Más allá del marco genérico de la ciencia ficción –y mucho más allá, también, de las meras coincidencias– lo cierto es que parece haber algo en la literatura que entabla una íntima afinidad con lo predictivo. Resuena en la etimología de esta palabra el dictum, lo dicho: la palabra que antecede a los hechos. La literatura –el cine lo es– parecería haber captado –o ser el dispositivo ideal para captar mejor– lo predicho de todo acontecimiento: el germen de los hechos, lo real en estado embrionario.
En los diez volúmenes de Las centurias (1555), famoso libro de Nostradamus con más de mil predicciones divididas en cuartetas, los exégetas dicen haber encontrado vagas alusiones a la revolución francesa, la llegada de Napoleón, la Segunda Guerra Mundial, Hitler, Mussolini, Franco y la muerte de Kennedy. Creo que Nostradamus predijo una sola y única cosa: el nacimiento de la poesía moderna, la idea de que la ficción, sus consensos y disensos, son el único sustento posible de lo real.

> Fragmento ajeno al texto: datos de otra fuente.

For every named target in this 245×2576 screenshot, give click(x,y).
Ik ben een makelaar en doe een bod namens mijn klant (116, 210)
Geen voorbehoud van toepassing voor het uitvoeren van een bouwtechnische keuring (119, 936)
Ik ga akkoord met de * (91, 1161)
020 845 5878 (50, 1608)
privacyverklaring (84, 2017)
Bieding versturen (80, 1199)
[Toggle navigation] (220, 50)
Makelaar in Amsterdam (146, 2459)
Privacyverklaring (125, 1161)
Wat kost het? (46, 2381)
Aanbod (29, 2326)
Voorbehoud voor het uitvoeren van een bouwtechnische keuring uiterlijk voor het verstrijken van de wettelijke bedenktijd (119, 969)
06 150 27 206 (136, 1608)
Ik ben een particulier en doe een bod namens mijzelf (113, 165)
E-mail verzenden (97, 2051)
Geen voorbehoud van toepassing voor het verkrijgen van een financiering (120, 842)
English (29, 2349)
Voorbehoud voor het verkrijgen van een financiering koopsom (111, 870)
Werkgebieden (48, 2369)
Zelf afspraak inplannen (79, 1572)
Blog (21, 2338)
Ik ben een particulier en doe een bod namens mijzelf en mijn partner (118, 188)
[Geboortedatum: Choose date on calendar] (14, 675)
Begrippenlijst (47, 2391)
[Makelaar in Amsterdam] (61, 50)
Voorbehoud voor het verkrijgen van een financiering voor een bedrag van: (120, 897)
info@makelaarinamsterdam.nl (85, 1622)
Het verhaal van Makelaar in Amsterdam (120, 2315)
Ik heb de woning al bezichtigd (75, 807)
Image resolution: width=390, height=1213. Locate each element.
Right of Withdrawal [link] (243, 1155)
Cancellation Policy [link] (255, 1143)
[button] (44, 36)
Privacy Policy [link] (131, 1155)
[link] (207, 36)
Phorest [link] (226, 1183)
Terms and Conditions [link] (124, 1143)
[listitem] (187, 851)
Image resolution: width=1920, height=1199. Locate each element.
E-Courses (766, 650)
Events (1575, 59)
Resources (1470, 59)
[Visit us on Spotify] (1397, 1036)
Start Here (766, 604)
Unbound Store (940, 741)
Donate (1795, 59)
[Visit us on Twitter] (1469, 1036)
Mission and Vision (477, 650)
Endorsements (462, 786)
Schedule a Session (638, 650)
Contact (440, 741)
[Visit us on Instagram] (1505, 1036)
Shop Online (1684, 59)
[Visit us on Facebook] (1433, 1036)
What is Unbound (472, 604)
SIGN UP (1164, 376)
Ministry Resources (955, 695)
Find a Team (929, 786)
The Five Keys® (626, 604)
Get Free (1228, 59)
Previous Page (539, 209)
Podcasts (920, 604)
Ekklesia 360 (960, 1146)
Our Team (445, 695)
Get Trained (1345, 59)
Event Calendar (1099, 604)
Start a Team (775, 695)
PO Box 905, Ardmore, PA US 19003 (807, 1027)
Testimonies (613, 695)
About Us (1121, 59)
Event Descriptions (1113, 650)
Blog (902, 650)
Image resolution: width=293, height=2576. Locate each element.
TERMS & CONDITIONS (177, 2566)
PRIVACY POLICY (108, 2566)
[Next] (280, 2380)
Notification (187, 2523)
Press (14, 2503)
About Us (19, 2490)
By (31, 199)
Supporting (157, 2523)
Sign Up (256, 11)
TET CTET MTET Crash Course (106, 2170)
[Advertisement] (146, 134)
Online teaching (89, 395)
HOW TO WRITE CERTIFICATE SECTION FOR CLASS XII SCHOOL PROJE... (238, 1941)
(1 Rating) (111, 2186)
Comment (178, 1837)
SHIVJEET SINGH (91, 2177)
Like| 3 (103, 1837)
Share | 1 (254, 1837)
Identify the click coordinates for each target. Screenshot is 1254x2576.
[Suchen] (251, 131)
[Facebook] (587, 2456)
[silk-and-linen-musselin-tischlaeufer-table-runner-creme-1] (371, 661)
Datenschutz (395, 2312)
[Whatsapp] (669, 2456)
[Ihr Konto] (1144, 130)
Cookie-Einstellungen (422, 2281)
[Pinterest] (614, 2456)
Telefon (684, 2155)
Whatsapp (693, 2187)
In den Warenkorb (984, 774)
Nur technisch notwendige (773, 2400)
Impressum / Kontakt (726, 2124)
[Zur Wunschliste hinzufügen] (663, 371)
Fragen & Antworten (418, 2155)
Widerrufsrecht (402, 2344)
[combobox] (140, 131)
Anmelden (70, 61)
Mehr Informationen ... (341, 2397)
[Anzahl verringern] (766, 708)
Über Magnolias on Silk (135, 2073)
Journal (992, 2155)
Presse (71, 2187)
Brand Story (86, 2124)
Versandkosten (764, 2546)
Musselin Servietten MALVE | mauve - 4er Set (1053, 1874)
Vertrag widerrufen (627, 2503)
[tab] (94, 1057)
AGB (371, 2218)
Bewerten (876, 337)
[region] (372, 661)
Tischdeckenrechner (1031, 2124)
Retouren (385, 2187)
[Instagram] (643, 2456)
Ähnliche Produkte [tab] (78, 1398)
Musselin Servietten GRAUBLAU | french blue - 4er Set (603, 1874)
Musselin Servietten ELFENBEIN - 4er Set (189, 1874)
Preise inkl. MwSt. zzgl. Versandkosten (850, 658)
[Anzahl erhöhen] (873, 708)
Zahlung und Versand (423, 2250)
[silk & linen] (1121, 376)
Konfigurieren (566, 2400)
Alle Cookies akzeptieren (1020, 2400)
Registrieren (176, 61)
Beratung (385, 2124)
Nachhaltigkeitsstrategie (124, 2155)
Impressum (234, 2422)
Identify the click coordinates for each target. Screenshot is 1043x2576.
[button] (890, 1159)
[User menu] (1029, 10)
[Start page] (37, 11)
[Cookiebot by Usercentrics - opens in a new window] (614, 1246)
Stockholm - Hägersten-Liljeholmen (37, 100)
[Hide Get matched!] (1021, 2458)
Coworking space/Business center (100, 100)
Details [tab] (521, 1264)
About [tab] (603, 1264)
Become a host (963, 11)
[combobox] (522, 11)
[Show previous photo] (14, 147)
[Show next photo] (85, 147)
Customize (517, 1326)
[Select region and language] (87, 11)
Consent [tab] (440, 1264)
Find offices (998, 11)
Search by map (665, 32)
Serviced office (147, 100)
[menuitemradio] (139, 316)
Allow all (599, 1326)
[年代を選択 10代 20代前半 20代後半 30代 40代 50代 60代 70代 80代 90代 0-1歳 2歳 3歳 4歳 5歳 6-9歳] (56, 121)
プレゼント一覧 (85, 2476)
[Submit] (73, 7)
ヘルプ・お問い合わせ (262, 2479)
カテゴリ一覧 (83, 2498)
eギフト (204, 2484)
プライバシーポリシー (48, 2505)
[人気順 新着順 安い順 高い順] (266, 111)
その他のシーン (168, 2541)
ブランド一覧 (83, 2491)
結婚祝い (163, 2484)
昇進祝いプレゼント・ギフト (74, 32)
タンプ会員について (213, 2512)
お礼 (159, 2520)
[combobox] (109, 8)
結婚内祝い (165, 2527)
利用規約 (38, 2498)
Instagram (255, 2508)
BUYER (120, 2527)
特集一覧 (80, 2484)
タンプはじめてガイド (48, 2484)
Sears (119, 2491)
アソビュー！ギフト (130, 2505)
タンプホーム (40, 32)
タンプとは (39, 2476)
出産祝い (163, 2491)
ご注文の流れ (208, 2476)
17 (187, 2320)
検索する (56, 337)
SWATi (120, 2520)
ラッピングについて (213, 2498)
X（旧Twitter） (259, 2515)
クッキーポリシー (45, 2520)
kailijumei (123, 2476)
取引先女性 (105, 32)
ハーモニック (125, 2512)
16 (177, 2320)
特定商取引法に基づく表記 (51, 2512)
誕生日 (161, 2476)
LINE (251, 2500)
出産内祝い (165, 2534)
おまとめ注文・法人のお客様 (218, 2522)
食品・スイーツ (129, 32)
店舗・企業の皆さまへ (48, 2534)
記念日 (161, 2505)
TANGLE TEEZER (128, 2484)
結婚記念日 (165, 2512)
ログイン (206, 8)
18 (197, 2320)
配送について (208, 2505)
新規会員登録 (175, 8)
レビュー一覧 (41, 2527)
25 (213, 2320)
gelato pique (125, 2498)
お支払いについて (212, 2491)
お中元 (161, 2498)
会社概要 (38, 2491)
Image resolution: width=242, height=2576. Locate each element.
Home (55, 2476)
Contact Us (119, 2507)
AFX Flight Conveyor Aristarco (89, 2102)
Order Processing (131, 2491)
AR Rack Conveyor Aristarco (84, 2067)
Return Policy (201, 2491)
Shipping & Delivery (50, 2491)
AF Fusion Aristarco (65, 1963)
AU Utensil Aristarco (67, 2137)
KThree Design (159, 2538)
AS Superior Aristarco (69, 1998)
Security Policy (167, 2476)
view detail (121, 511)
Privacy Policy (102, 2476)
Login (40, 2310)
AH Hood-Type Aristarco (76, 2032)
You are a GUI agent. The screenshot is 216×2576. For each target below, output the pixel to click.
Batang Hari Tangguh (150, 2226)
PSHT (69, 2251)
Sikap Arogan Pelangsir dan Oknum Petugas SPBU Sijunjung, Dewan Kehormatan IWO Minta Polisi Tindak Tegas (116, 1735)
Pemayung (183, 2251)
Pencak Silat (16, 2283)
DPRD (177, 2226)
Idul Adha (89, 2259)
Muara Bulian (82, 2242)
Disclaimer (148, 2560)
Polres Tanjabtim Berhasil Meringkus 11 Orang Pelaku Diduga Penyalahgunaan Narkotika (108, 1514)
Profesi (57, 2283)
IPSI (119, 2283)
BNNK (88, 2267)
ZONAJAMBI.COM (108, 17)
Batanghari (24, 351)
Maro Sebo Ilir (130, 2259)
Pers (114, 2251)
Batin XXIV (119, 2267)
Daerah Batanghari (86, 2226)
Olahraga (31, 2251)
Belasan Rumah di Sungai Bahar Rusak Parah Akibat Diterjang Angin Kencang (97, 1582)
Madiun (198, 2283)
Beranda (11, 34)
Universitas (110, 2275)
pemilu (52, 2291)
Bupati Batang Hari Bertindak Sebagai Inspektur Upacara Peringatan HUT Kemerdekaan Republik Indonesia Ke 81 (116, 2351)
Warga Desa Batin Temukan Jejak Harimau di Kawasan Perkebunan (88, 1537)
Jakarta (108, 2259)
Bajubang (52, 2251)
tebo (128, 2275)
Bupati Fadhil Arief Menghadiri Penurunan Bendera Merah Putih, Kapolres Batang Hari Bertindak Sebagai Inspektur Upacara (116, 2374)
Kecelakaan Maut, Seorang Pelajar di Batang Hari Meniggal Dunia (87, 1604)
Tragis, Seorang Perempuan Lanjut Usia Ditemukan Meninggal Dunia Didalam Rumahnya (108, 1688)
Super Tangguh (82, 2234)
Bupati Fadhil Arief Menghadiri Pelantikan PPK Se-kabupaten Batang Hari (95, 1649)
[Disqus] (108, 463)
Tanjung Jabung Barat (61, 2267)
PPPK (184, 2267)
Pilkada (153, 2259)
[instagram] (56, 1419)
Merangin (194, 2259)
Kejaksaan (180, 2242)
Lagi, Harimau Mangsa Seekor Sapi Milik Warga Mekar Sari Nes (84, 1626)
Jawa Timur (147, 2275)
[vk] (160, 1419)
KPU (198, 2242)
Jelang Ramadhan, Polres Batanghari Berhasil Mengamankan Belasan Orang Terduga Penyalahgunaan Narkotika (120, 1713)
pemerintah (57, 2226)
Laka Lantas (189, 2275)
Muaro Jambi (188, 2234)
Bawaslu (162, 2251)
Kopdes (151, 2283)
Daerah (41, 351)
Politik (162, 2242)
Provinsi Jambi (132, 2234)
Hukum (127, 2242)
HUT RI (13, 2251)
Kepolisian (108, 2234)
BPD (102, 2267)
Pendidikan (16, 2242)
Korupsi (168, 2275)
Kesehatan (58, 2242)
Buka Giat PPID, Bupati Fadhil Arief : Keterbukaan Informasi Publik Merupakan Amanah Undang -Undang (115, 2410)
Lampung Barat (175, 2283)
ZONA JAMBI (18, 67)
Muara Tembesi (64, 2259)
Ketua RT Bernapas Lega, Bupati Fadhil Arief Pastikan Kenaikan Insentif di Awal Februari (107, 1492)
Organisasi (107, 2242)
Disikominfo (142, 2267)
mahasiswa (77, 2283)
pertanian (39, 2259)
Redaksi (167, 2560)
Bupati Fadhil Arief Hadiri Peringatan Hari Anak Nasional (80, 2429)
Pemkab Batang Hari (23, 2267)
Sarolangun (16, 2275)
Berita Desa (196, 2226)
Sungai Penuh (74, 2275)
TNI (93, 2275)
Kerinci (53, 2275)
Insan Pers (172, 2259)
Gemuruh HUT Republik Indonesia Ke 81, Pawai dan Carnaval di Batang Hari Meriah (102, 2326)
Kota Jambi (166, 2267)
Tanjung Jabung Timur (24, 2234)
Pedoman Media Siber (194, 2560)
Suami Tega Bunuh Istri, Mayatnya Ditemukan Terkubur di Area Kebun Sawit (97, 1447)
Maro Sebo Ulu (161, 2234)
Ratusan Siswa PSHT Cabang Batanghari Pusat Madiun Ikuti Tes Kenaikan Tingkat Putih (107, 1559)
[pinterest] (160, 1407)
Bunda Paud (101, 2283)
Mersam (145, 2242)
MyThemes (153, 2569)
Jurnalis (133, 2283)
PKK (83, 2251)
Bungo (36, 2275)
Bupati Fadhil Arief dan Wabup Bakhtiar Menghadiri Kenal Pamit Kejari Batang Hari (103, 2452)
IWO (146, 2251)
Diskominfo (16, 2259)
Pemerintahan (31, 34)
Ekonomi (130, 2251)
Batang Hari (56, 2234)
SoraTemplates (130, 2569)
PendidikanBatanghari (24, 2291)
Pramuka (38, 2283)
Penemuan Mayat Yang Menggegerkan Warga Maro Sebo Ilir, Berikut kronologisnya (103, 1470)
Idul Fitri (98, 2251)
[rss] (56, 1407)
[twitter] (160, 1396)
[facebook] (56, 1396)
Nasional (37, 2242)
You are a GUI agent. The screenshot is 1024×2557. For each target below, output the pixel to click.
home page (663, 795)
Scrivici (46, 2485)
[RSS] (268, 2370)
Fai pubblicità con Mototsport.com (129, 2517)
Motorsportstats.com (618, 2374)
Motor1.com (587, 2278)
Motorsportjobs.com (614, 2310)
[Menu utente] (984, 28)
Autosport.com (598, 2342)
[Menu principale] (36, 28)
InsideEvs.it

En este sentido, tampoco es azaroso que los romanos imaginaran el fatum –el hado, el destino– como «lo escrito». El filósofo argelino Jacques Derrida, en su libro De la gramatología (1968), llega a la conclusión de que existe una escritura virtual –la llama archiescritura– que precede y funda la posibilidad de todo signo instituido y, por lo tanto, de todo lenguaje humano. De una punta a la otra, en la historia de la filosofía, la escritura aparece como el soporte privilegiado de lo real y las epistemes desde las cuales lo real se expresa y se comprende: quizás esto explique bien el hecho de que busquemos –y encontremos– en la literatura, como quien desanda un camino de migas en el bosque, los rastros traumáticos de la historia.